A Dosimetria da conveniência

Alexandre de Moraes, ministro do STF, decide que vender 12 pedras de crack não justifica prisão preventiva

Por: Taciano Medrado*

A recente decisão do todo poderoso ministro do STF, Alexandre de Moraes, me faz lembrar de um velho ditado popular: "Quem rouba 1 Real pode roubar 1 milhão de reais", e em ambos os casos é tipificado crime perante o código penal brasileiro.
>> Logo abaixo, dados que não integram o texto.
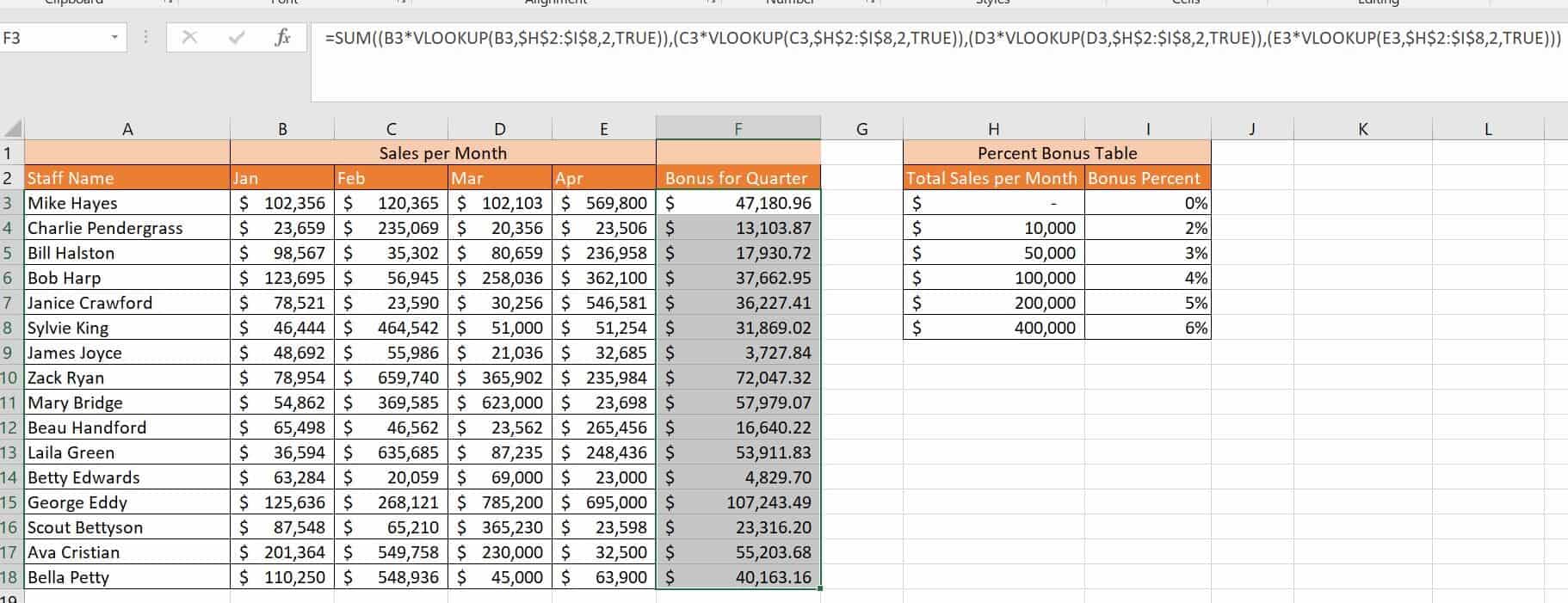Click the Sales per Month merged header cell
Viewport: 1568px width, 603px height.
coord(442,153)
A decisão que relativiza a prisão preventiva de quem foi flagrado vendendo 12 pedras de crack expõe, mais uma vez, a dosimetria da conveniência que parece orientar parte do sistema de Justiça brasileiro. Não se trata aqui de defender encarceramento automático ou ignorar garantias individuais, mas de questionar critérios, e sobretudo a coerência, na aplicação da lei penal.

O tráfico de drogas, mesmo em pequena escala, é um dos motores da violência urbana, da desagregação familiar e da morte prematura nas periferias. Minimizar sua gravidade sob o argumento da quantidade apreendida desconsidera o impacto social concreto da droga na ponta final da cadeia: o usuário, a família, a comunidade. Doze pedras de crack não são apenas “doze pedras”; são doze oportunidades de destruição.
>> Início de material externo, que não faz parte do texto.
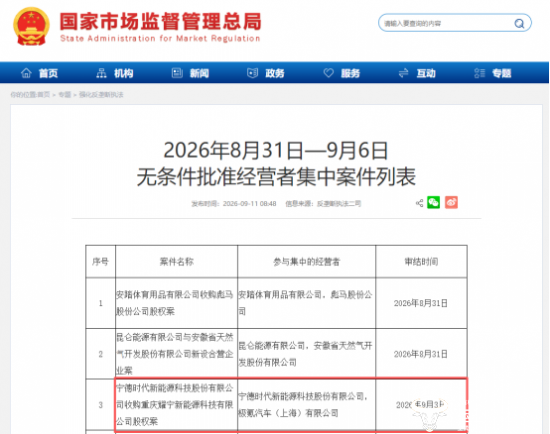Viewport: 550px width, 434px height.
Task: Share article via Weibo icon
Action: click(451, 202)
Causa perplexidade que, enquanto pequenos traficantes são frequentemente tratados como “não merecedores” da prisão preventiva, outros réus, em especial quando politicamente inconvenientes, enfrentem decisões rigorosas, prisões alongadas e interpretações maximalistas da lei. A mensagem que se transmite é perigosa: a de que a lei pesa de forma diferente conforme o perfil do acusado e o clima político do momento.
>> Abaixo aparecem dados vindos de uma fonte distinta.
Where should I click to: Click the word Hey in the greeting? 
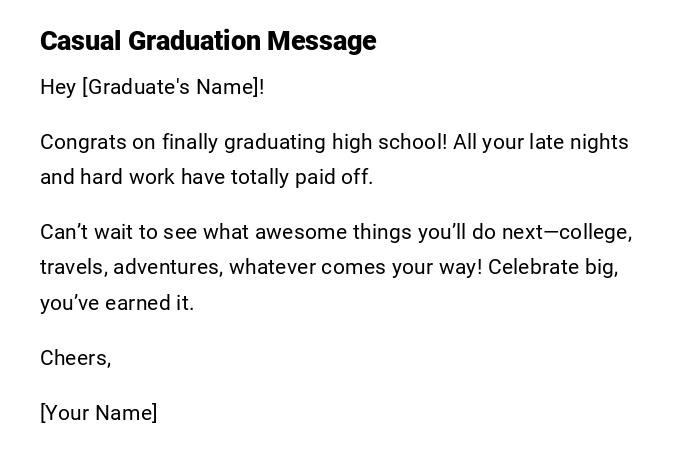58,87
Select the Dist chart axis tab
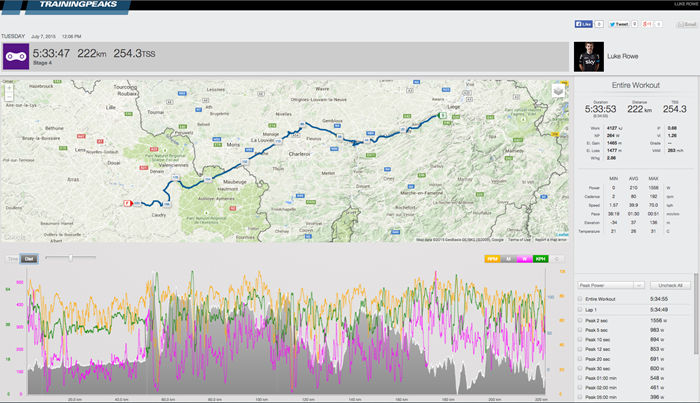The image size is (700, 403). (x=29, y=259)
A prisão preventiva não é punição antecipada, é instrumento excepcional para resguardar a ordem pública, a instrução criminal e a aplicação da lei penal. Ignorar esses fundamentos quando o crime alimenta diretamente a violência cotidiana soa menos como técnica jurídica e mais como seletividade.

Por fim, a sociedade fica com a sensação de que a balança da Justiça não está apenas calibrada por princípios, mas ajustada por conveniências. E quando isso acontece, o resultado não é justiça, é desconfiança e descrédito em uma das instituições mais importante do pais, a Suprema Corte.